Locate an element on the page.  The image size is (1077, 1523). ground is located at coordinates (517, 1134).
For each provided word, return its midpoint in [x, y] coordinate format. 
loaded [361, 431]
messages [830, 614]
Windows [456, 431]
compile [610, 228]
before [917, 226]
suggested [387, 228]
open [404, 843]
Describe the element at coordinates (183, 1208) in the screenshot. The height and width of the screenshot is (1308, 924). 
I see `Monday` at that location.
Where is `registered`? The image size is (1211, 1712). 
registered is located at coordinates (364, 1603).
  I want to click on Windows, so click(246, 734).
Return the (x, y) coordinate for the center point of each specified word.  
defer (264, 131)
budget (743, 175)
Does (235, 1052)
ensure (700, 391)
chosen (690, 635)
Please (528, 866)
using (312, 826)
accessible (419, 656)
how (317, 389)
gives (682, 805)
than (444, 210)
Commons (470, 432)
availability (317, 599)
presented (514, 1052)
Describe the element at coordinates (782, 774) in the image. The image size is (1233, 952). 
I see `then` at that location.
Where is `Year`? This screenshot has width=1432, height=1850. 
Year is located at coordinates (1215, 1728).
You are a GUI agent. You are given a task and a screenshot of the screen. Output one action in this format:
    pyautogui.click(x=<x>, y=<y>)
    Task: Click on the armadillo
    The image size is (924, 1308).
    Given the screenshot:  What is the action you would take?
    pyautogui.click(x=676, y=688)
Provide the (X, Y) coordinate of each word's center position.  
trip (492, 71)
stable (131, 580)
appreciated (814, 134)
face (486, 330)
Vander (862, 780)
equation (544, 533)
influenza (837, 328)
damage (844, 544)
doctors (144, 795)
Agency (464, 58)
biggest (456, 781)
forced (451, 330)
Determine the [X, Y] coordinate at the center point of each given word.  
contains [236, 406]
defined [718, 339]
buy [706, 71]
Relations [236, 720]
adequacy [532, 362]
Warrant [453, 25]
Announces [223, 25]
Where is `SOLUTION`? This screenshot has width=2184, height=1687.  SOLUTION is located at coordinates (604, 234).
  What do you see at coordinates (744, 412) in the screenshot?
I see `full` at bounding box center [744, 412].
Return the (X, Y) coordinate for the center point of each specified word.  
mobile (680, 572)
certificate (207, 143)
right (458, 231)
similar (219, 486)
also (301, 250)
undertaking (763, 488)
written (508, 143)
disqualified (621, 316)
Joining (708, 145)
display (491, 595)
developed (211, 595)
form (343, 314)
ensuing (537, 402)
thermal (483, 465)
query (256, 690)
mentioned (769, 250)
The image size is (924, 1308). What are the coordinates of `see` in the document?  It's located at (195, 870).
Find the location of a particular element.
====================
[The exercise]: Can you render the material above as a numbered list, leaving out any blank lines?

[Response to this task]:
1. Locate an element on the page.  The image size is (1077, 1523). ground is located at coordinates (517, 1134).
2. For each provided word, return its midpoint in [x, y] coordinate format. 
3. loaded [361, 431]
4. messages [830, 614]
5. Windows [456, 431]
6. compile [610, 228]
7. before [917, 226]
8. suggested [387, 228]
9. open [404, 843]
10. Describe the element at coordinates (183, 1208) in the screenshot. The height and width of the screenshot is (1308, 924). 
11. I see `Monday` at that location.
12. Where is `registered`? The image size is (1211, 1712). 
13. registered is located at coordinates (364, 1603).
14.   I want to click on Windows, so click(246, 734).
15. Return the (x, y) coordinate for the center point of each specified word.  
16. defer (264, 131)
17. budget (743, 175)
18. Does (235, 1052)
19. ensure (700, 391)
20. chosen (690, 635)
21. Please (528, 866)
22. using (312, 826)
23. accessible (419, 656)
24. how (317, 389)
25. gives (682, 805)
26. than (444, 210)
27. Commons (470, 432)
28. availability (317, 599)
29. presented (514, 1052)
30. Describe the element at coordinates (782, 774) in the image. The image size is (1233, 952). 
31. I see `then` at that location.
32. Where is `Year`? This screenshot has width=1432, height=1850. 
33. Year is located at coordinates (1215, 1728).
34. You are a GUI agent. You are given a task and a screenshot of the screen. Output one action in this format:
35.     pyautogui.click(x=<x>, y=<y>)
36.     Task: Click on the armadillo
37.     The image size is (924, 1308).
38.     Given the screenshot:  What is the action you would take?
39.     pyautogui.click(x=676, y=688)
40. Provide the (X, Y) coordinate of each word's center position.  
41. trip (492, 71)
42. stable (131, 580)
43. appreciated (814, 134)
44. face (486, 330)
45. Vander (862, 780)
46. equation (544, 533)
47. influenza (837, 328)
48. damage (844, 544)
49. doctors (144, 795)
50. Agency (464, 58)
51. biggest (456, 781)
52. forced (451, 330)
53. Determine the [X, Y] coordinate at the center point of each given word.  
54. contains [236, 406]
55. defined [718, 339]
56. buy [706, 71]
57. Relations [236, 720]
58. adequacy [532, 362]
59. Warrant [453, 25]
60. Announces [223, 25]
61. Where is `SOLUTION`? This screenshot has width=2184, height=1687.  SOLUTION is located at coordinates (604, 234).
62.   What do you see at coordinates (744, 412) in the screenshot?
63. I see `full` at bounding box center [744, 412].
64. Return the (X, Y) coordinate for the center point of each specified word.  
65. mobile (680, 572)
66. certificate (207, 143)
67. right (458, 231)
68. similar (219, 486)
69. also (301, 250)
70. undertaking (763, 488)
71. written (508, 143)
72. disqualified (621, 316)
73. Joining (708, 145)
74. display (491, 595)
75. developed (211, 595)
76. form (343, 314)
77. ensuing (537, 402)
78. thermal (483, 465)
79. query (256, 690)
80. mentioned (769, 250)
81. The image size is (924, 1308). What are the coordinates of `see` in the document?  It's located at (195, 870).
82. Find the location of a particular element.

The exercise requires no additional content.